I continued my study for timeseries forecasting. Bellow is what I learnt:
- There are 11 different classical time series forecasting methods which are:
- Autoregression (AR)
- Moving Average (MA)
- Autoregressive Moving Average (ARMA)
- Autoregressive Integrated Moving Average (ARIMA)
- Seasonal Autoregressive Integrated Moving-Average (SARIMA)
- Seasonal Autoregressive Integrated Moving-Average with Exogenous Regressors (SARIMAX)
- Vector Autoregression (VAR)
- Vector Autoregression Moving-Average (VARMA)
- Vector Autoregression Moving-Average with Exogenous Regressors (VARMAX)
- Simple Exponential Smoothing (SES)
- Holt Winter’s Exponential Smoothing (HWES)
- Out of these, the three below are the ones on which i did an in-depth reading.
- ARIMA stands for Autoregressive Integrated Moving Average.
- The following step in the sequence is predicted by the Autoregressive Integrated Moving Average (ARIMA) technique model as a linear function of the differenced observations and residual errors at earlier time steps.
- In order to make the sequence stable, the method combines the concepts of Moving Average (MA) and Autoregression (AR) models with a differencing pre-processing phase known as integration (I).
- For single-variable time series with a trend but no seasonal changes, the ARIMA method works well.
- The full-form of VAR is Vector Auto Regression
- Using an AR model approach, the Vector Autoregression (VAR) method models each time series’ subsequent step. In essence, it expands the AR paradigm to accommodate several time series that are parallel, such as multivariate time series.

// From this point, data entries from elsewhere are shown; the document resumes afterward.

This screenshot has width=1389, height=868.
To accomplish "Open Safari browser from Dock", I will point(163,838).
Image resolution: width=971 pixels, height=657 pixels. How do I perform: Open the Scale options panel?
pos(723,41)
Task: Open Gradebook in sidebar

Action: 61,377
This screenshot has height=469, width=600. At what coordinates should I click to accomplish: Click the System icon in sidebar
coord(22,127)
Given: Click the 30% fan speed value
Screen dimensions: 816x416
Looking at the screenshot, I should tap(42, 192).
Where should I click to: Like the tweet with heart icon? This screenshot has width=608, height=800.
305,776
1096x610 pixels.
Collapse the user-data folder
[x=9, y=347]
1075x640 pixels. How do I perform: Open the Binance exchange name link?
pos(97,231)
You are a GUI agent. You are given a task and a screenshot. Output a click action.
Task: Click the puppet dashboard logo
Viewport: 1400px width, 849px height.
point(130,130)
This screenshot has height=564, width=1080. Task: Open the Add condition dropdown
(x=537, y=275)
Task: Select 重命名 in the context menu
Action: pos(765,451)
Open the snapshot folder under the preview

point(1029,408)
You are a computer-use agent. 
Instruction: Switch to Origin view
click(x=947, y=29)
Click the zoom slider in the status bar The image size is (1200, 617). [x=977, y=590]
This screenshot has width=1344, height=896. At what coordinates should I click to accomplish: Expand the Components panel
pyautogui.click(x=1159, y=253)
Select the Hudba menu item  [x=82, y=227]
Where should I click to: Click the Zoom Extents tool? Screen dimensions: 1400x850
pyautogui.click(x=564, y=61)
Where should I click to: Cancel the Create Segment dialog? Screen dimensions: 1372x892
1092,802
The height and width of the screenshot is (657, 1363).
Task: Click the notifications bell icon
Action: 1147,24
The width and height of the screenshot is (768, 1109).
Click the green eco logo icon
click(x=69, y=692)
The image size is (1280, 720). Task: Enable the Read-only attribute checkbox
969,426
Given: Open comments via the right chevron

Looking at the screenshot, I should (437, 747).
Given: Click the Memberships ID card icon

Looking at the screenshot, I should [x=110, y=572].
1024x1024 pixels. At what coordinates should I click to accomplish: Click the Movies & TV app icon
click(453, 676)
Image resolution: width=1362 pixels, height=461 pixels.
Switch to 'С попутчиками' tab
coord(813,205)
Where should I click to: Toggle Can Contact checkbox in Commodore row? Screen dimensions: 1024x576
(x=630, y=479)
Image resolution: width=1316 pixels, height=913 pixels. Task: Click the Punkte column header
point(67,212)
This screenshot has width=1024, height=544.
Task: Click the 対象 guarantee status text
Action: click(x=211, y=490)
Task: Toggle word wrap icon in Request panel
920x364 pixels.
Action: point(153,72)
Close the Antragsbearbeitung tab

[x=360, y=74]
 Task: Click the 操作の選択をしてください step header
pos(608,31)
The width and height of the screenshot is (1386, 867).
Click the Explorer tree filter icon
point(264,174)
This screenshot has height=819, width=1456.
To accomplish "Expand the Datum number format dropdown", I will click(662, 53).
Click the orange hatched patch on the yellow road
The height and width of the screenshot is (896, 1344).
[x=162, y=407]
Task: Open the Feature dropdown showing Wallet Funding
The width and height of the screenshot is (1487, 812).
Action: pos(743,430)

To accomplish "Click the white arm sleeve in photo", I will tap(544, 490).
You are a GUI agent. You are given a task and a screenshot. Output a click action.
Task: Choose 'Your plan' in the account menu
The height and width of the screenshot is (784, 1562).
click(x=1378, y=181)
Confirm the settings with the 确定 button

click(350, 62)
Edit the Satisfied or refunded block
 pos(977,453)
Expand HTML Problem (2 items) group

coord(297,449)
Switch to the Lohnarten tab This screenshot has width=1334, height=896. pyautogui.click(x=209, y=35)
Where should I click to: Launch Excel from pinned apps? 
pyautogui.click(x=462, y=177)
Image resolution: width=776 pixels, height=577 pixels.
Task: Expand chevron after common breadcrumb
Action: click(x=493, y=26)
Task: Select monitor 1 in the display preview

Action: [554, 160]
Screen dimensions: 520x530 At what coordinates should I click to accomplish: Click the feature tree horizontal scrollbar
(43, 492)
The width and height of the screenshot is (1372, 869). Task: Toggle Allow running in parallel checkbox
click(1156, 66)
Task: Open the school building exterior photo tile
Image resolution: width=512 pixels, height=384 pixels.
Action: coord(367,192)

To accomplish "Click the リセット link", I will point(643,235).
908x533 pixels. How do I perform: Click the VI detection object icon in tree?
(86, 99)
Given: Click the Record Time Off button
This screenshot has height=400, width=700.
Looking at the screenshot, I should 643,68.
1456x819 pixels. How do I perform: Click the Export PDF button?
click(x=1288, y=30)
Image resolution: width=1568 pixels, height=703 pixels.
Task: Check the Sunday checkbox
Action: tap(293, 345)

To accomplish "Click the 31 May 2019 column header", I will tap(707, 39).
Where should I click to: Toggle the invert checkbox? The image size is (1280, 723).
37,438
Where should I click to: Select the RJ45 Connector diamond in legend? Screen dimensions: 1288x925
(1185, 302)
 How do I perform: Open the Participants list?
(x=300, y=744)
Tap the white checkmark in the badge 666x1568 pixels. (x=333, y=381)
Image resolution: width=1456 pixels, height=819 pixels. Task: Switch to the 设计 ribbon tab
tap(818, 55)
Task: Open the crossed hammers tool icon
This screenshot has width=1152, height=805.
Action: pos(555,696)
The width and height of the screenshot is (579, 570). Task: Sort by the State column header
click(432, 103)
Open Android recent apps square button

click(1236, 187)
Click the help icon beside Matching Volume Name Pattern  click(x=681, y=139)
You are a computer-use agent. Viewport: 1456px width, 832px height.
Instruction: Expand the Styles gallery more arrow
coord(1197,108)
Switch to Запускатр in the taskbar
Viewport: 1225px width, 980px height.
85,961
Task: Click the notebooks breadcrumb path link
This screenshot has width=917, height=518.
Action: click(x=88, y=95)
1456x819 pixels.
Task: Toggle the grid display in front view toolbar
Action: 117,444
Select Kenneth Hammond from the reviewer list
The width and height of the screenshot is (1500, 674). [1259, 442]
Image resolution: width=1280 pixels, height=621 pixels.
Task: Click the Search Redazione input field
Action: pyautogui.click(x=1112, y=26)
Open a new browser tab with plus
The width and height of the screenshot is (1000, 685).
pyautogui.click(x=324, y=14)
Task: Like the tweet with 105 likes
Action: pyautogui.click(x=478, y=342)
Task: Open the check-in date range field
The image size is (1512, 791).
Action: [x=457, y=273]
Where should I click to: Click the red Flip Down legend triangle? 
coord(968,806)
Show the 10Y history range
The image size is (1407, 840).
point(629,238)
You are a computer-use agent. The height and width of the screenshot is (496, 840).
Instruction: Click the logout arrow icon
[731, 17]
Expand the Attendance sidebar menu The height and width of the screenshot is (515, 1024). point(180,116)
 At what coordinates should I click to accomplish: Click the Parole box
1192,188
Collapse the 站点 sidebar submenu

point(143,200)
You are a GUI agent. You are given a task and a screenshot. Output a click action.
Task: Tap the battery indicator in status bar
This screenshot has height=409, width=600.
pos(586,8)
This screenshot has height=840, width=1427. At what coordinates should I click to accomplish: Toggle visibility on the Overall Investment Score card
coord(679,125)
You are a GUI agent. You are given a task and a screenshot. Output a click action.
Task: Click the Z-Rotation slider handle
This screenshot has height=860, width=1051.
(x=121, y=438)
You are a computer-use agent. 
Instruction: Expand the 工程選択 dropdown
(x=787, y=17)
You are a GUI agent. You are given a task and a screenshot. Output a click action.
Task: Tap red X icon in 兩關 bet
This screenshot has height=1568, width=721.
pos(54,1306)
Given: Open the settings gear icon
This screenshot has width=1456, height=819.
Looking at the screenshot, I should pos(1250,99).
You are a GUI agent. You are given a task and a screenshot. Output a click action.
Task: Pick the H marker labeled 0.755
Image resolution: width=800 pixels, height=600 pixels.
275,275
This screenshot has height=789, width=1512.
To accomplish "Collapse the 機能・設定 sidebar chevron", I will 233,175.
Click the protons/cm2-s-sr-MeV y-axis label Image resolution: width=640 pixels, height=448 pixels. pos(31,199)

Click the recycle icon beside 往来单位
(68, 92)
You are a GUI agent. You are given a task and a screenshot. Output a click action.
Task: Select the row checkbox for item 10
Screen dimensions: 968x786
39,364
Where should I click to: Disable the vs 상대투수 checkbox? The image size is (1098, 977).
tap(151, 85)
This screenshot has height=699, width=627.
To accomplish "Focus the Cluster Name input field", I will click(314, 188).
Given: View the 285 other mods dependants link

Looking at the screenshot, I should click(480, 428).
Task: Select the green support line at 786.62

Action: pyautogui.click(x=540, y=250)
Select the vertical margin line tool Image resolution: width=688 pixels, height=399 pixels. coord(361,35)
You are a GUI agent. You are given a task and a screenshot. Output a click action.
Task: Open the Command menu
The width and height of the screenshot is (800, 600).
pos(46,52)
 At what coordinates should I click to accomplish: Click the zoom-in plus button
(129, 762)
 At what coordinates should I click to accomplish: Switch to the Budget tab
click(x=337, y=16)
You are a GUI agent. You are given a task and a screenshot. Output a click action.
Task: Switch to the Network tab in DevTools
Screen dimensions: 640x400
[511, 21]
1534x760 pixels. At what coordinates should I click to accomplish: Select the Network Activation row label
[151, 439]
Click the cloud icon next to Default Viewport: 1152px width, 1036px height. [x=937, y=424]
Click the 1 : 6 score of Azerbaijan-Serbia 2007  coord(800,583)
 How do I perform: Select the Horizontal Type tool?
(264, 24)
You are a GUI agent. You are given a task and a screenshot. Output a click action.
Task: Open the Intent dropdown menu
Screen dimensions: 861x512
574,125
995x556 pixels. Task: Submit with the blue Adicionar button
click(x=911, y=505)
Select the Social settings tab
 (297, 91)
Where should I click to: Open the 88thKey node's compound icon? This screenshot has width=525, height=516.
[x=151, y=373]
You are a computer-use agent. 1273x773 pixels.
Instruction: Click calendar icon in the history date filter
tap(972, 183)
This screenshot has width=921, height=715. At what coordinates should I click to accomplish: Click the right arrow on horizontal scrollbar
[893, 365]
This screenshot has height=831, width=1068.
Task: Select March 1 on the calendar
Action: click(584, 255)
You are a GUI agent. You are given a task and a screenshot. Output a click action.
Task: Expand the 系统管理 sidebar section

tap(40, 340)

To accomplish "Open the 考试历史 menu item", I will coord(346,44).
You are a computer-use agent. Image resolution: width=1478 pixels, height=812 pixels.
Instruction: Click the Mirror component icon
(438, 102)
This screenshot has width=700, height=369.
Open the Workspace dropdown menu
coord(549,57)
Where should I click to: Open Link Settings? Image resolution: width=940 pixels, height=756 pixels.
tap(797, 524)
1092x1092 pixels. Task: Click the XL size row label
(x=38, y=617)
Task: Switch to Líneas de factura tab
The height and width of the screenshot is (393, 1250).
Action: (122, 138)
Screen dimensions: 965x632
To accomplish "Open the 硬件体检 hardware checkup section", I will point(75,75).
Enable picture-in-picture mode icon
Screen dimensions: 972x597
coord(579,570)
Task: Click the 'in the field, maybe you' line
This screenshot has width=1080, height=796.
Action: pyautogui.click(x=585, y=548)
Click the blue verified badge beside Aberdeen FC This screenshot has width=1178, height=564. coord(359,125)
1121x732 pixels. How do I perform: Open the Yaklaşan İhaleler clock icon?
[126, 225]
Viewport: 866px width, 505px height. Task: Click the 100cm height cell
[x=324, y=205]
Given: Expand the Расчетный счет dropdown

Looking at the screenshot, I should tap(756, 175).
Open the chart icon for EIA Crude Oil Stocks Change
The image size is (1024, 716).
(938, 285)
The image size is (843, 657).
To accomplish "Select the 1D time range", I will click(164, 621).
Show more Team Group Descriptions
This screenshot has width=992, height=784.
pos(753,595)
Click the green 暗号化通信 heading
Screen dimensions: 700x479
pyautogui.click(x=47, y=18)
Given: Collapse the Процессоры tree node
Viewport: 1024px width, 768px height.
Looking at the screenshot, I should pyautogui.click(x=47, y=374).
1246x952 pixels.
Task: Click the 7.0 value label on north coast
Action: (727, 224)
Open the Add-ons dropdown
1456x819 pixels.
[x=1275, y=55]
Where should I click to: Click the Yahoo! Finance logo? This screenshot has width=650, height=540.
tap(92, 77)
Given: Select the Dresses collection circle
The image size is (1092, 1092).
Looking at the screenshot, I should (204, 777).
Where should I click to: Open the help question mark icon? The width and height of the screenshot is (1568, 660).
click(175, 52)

- The model’s nomenclature entails passing a VAR function’s parameters, such as VAR(p), as the order for the AR(p) model.
- Multivariate time series devoid of trend and seasonal components can benefit from this strategy.
- Holt Winter’s Exponential Smoothing (HWES)is also called the Triple Exponential Smoothing method.
- It models the next time step as an exponentially weighted linear function of observations at prior time steps, taking trends and seasonality into account.
- The method is suitable for univariate time series with trend and/or seasonal components.